NMap Version Scanning

While Nmap does many things, its most fundamental feature is port scanning. Point Nmap at a remote machine, and it might tell you that ports 25/tcp, 80/tcp, and 53/udp are open. Using its nmap-services database of more than 2,200 well-known services, Nmap would report that those ports probably correspond to a mail server (SMTP), web server (HTTP), and name server (DNS) respectively. This lookup is usually accurate -- the vast majority of daemons listening on TCP port 25 are, in fact, mail servers. However, you should not bet your security on this! People can and do run services on strange ports. Perhaps their main web server was already on port 80, so they picked a different port for a staging or test server.

Maybe they think hiding a vulnerable service on some obscure port prevents "evil hackers" from finding it. Even more common lately is that people choose ports based not on the service they want to run, but on what gets through the firewall. When ISPs blocked port 80 after major Microsoft IIS worms CodeRed and Nimda, hordes of users responded by moving their personal web servers to another port. When companies block telnet access due to its horrific security risks, I have seen users simply run telnetd on the Secure Shell (SSH) port instead.

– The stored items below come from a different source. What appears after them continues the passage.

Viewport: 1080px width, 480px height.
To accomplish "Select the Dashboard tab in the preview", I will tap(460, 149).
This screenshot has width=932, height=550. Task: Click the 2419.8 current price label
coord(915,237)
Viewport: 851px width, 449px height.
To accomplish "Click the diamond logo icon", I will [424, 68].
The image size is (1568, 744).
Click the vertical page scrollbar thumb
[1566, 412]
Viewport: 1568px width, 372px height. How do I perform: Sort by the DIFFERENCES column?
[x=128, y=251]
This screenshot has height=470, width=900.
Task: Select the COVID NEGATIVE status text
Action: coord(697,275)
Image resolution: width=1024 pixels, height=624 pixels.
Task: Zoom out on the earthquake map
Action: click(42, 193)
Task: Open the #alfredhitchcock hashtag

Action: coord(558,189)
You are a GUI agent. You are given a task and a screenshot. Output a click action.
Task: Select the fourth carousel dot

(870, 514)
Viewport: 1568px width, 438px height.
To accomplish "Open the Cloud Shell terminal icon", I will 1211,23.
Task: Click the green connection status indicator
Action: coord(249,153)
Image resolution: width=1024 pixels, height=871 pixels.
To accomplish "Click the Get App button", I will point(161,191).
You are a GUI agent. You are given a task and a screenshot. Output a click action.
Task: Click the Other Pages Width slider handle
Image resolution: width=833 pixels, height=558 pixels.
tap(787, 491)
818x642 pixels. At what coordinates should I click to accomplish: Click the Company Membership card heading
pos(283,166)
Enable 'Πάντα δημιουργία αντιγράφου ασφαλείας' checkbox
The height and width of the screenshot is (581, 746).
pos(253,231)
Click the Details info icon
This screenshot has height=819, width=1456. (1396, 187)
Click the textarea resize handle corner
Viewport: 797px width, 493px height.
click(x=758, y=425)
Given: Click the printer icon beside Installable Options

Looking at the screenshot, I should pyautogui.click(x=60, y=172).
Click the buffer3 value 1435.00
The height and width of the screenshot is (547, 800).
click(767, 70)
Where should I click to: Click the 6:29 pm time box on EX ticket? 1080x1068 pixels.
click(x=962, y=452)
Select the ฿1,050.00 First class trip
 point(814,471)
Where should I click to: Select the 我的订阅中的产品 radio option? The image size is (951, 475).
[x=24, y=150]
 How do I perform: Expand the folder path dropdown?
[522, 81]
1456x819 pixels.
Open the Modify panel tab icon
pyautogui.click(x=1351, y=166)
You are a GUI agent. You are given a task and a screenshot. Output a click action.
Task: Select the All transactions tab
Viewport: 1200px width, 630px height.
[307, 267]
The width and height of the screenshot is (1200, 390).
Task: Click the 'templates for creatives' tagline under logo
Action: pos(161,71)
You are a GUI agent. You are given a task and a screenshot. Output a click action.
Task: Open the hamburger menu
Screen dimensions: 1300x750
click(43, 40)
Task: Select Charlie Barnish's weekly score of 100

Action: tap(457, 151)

Even if Nmap is right, and the hypothetical server above is running SMTP, HTTP, and DNS servers, that is not a lot of information. When doing vulnerability assessments (or even simple network inventories) of your companies or clients, you really want to know which mail and DNS servers and versions are running. Having an accurate version number helps dramatically in determining which exploits a server is vulnerable to. Do keep in mind that security fixes are often backported to earlier versions of software, so you cannot rely solely on the version number to prove a service is vulnerable.